The machine's apparent focus towards visually demanding applications is highlighted further by the inclusion of an integrated 1.3-megapixel camera at the top of the screen. There's a built-in microphone that sits just to the right of this, so the pair are ideally positioned for video conferencing. Asus has also bundled some video security software, which detects movement and makes recordings in your absence -- but this doesn't upload the captured images to a secure Web server, so you'll have no access to the image if someone steals the laptop.
The A7J uses the Windows XP Media Center Edition (MCE) operating system. This is an extension to the standard Windows XP interface designed to be used from a distance via remote control. It provides quick and convenient access to your collection of movies, digital photos and music, and in some cases, can turn your PC into a television receiver. The A7J doesn't miss a trick -- it includes both analogue and digital TV tuners, so you can choose to watch Freeview broadcasts, or if you live in an area with poor digital reception, standard analogue TV.
The A7J's 17-inch widescreen display runs at an impressive 1,400x900-pixel resolution. This makes use of Asus' Color Shine LCD coating, which provides improved contrast and clarity -- ideal for watching TV or DVDs. Unfortunately, the A7J doesn't include a Microsoft-approved MCE remote control. Instead, Asus has bundled a poorly designed substitute remote that lacks the recommended MS Start button for easy MCE navigation.

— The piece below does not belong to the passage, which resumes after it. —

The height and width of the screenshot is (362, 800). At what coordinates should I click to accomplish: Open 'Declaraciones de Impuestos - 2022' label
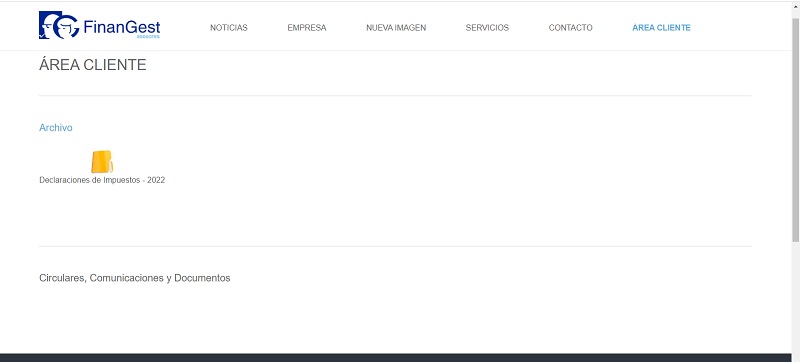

More bizarrely, Asus has chosen to include a rather puny 60GB hard drive, in our review unit at least. Considering business latops such as the AJP M555N-E are equipped with drives twice this size, this is pathetic. Larger drives are available (we found the laptop for the same £1,399 online with a much more generous 100GB drive), so we suggest you opt for a model with at least 100GB of storage. If you choose not to, you'll be making regular use of the TSSTCorp TS-L532u DVD rewriter. It's a dual layer offering, so you can copy up to 8.5GB of data per compatible disc.

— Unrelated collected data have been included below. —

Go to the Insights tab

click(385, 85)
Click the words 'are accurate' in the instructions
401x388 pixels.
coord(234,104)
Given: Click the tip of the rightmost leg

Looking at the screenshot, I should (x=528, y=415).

The A7J put in a strong overall performance in most of our tests. It achieved a PCMark 2005 tally of 3,825 -- which is slightly more than we've seen for any laptop that uses a similar specification. Its dual-core processor will chomp its way through most applications without much slowdown, and it's especially adept at running several applications at once, so you can safely perform video encoding while you surf the Internet.

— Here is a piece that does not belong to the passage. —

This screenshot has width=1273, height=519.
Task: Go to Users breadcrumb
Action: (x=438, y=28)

Its gaming performance was also admirable. It clocked up a 3DMark 2006 score of 1,963, which again is the highest we've seen on any laptop using the same graphics card. It's not as fast as the all-conquering rockdirect Xtreme 64, but it ran Doom 3 at a very respectable 66.1 frames per second at a resolution of 1,024x768 pixels, and only dropped to 39.7fps at a resolution of 1,280x1,024 pixels.
Despite its Centrino backbone, the A7J doesn't last particularly long away from the mains. In our tests it lasted 46 minutes before keeling over -- which isn't bad for a desktop replacement, but it's far from ideal if you're often on the move.